Significance of long chain polyunsaturated fatty acids in human health.

Abstract: In the last decades, the development of new technologies applied to lipidomics has revitalized the analysis of lipid profile alterations and the understanding of the underlying molecular mechanisms of lipid metabolism, together with their involvement in the occurrence of human disease. Of particular interest is the study of omega-3 and omega-6 long chain polyunsaturated fatty acids (LC-PUFAs), notably EPA (eicosapentaenoic acid, 20:5n-3), DHA (docosahexaenoic acid, 22:6n-3), and ARA (arachidonic acid, 20:4n-6), and their transformation into bioactive lipid mediators. In this sense, new families of PUFA-derived lipid mediators, including resolvins derived from EPA and DHA, and protectins and maresins derived from DHA, are being increasingly investigated because of their active role in the “return to homeostasis” process and resolution of inflammation. Recent findings reviewed in the present study highlight that the omega-6 fatty acid ARA appears increased, and omega-3 EPA and DHA decreased in most cancer tissues compared to normal ones, and that increments in omega-3 LC-PUFAs consumption and an omega-6/omega-3 ratio of 2–4:1, are associated with a reduced risk of breast, prostate, colon and renal cancers. Along with their lipid-lowering properties, omega-3 LC-PUFAs also exert cardioprotective functions, such as reducing platelet aggregation and inflammation, and controlling the presence of DHA in our body, especially in our liver and brain, which is crucial for optimal brain functionality. Considering that DHA is the principal omega-3 FA in cortical gray matter, the importance of DHA intake and its derived lipid mediators have been recently reported in patients with major depressive and bipolar disorders, Alzheimer disease, Parkinson’s disease, and amyotrophic lateral sclerosis. The present study reviews the relationships between major diseases occurring today in the Western world and LC-PUFAs.
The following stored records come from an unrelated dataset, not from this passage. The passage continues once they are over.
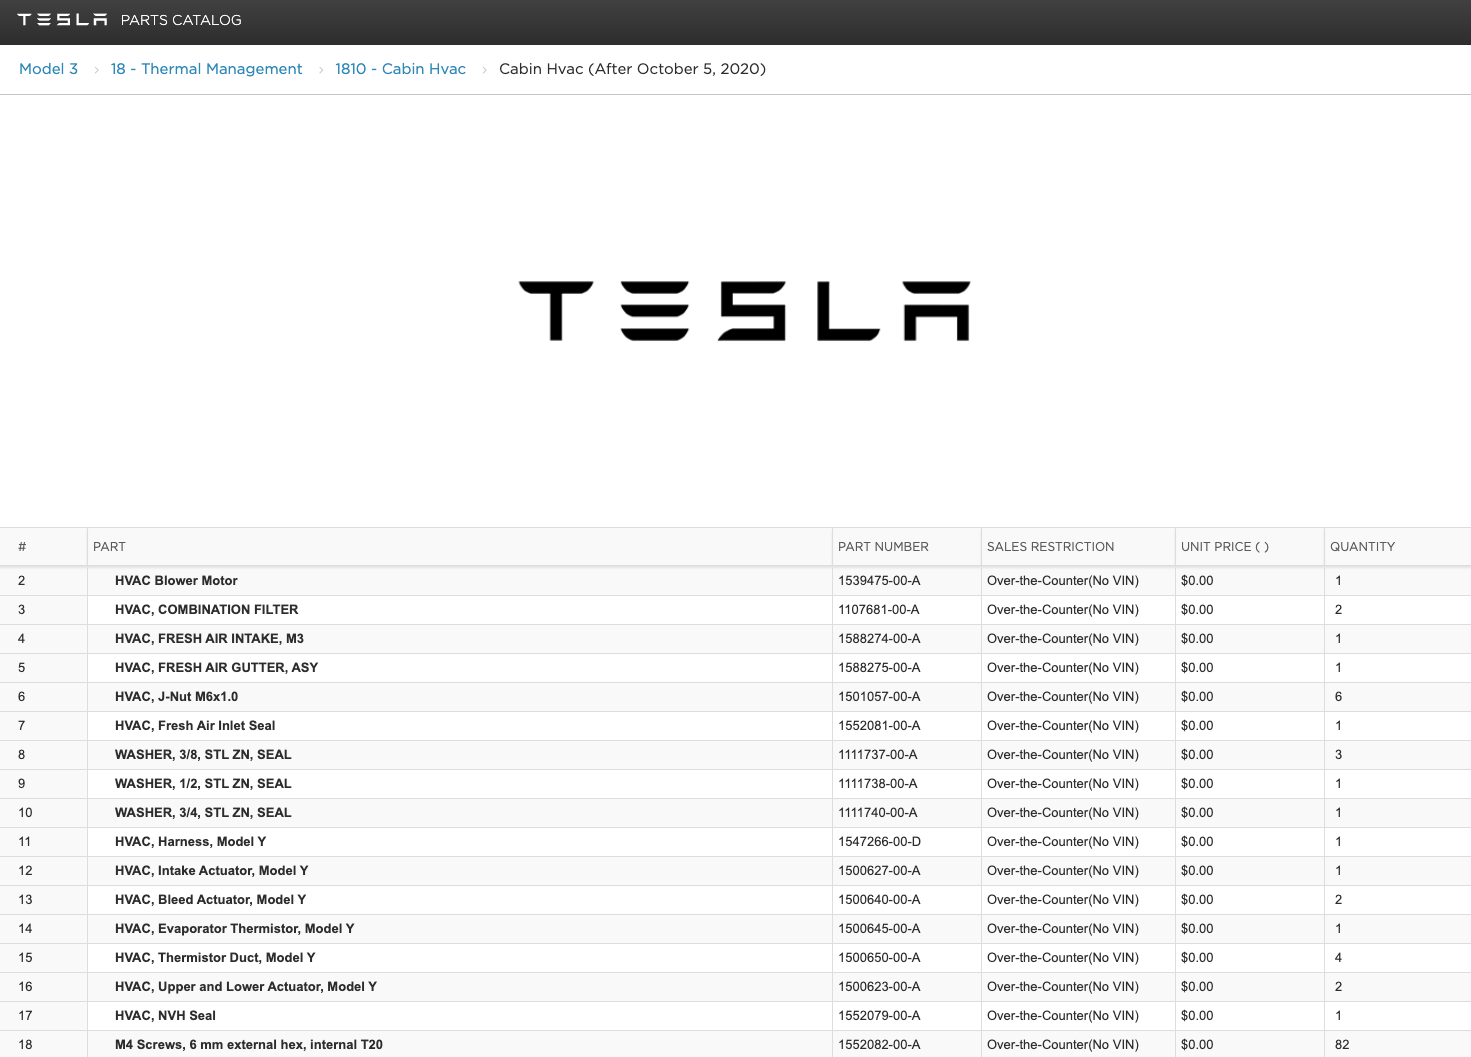The width and height of the screenshot is (1471, 1057).
Task: Sort by the PART column header
Action: click(109, 547)
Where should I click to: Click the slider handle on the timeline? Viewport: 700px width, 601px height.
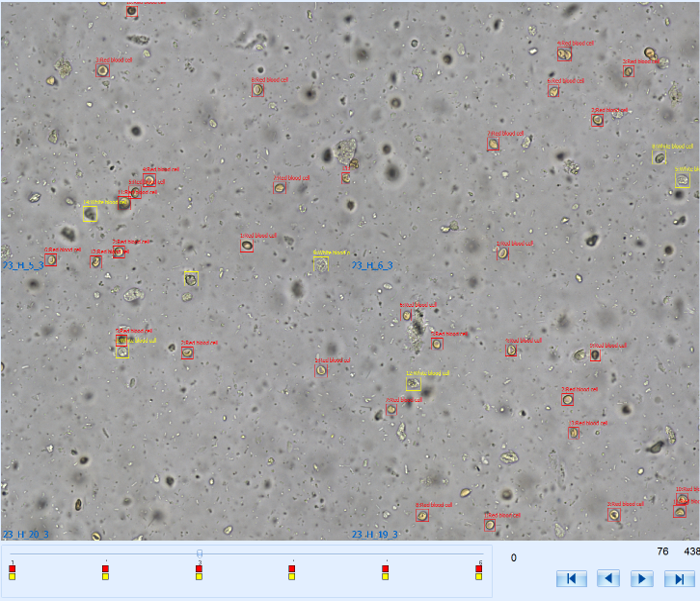(x=199, y=552)

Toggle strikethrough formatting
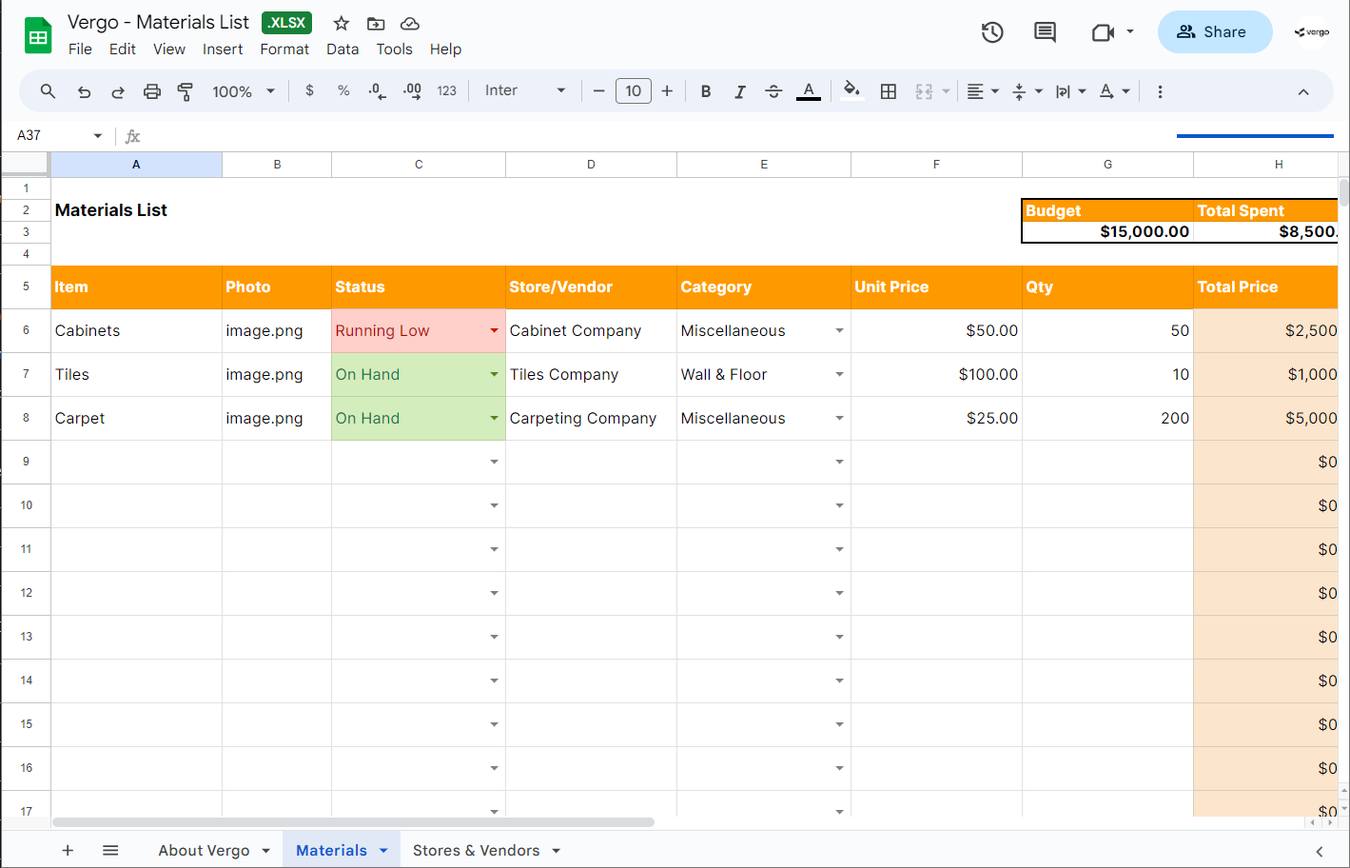[x=773, y=91]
More specifically this review focuses on the dietary omega-3 LC-PUFAs and the omega-6/omega-3 balance, in a wide range of inflammation disorders, including autoimmune diseases. This review suggests that the current recommendations of consumption and/or supplementation of omega-3 FAs are specific to particular groups of age and physiological status, and still need more fine tuning for overall human health and well being.